Despite the friendly meeting in Washington between Obama and Netanyahu, the president will not intervene to allow Jonathan Pollard, convicted three decades ago for spying for Israel, to leave the US upon his release from prison next week.
Famous American-Israeli prisoner Jonathan Pollard, who was convicted in 1985 for spying for Israel, is scheduled for parole next week. The terms specify that he must remain in the US, under supervision, for a period of five years.
Many were hoping that US President Barack Obama, in a reportedly friendly meeting with Israeli Prime Minister Benjamin Netanyahu Monday morning, would agree to intervene on Pollard’s behalf and to allow him to go to Israel, according to his wishes.

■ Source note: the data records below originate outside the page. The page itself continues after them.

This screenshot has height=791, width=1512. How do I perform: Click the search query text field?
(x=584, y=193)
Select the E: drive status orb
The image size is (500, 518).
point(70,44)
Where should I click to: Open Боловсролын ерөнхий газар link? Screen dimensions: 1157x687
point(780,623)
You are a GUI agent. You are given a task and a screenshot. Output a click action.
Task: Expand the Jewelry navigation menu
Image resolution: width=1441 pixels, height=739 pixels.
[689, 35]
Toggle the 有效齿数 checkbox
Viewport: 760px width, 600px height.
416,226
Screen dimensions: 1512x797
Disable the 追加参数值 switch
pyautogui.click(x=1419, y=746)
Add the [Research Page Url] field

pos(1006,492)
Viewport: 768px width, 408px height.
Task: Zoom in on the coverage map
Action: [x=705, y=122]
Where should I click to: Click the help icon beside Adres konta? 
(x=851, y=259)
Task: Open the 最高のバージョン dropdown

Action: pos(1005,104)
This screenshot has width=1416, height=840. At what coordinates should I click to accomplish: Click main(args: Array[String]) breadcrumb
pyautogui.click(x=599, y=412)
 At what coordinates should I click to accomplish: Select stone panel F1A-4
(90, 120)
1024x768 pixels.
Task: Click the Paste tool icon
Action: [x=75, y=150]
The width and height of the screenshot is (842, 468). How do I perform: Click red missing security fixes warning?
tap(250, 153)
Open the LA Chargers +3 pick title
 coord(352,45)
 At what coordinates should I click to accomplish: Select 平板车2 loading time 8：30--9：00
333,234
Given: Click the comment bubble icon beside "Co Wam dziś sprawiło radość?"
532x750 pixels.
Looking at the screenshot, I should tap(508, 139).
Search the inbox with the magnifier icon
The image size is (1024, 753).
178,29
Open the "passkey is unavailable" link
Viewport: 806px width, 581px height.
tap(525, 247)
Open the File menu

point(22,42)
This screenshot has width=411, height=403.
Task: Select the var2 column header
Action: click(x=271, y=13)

Ben Rhodes, Obama’s deputy national security adviser, said last week that he “wouldn’t be surprised” if Netanyahu raised the Pollard case during his White House meeting with Obama on Monday, the Washington Post reported.
Netanyahu did not respond to reporters who asked about Pollard after the meeting, the Post added.
“President Obama has not intervened in the judicial process here in the United States, and that’s been his consistent approach,” Rhodes said.
Pollard was a civilian analyst for the US Navy when he was arrested. As part of a plea deal, he was convicted of one count of conspiracy to deliver classified information to Israel.
Supporters have long criticized his life sentence as excessive compared with penalties for others convicted of spying for friendly countries, the Post notes. Israel, which granted him citizenship 20 years ago, has lobbied for his release.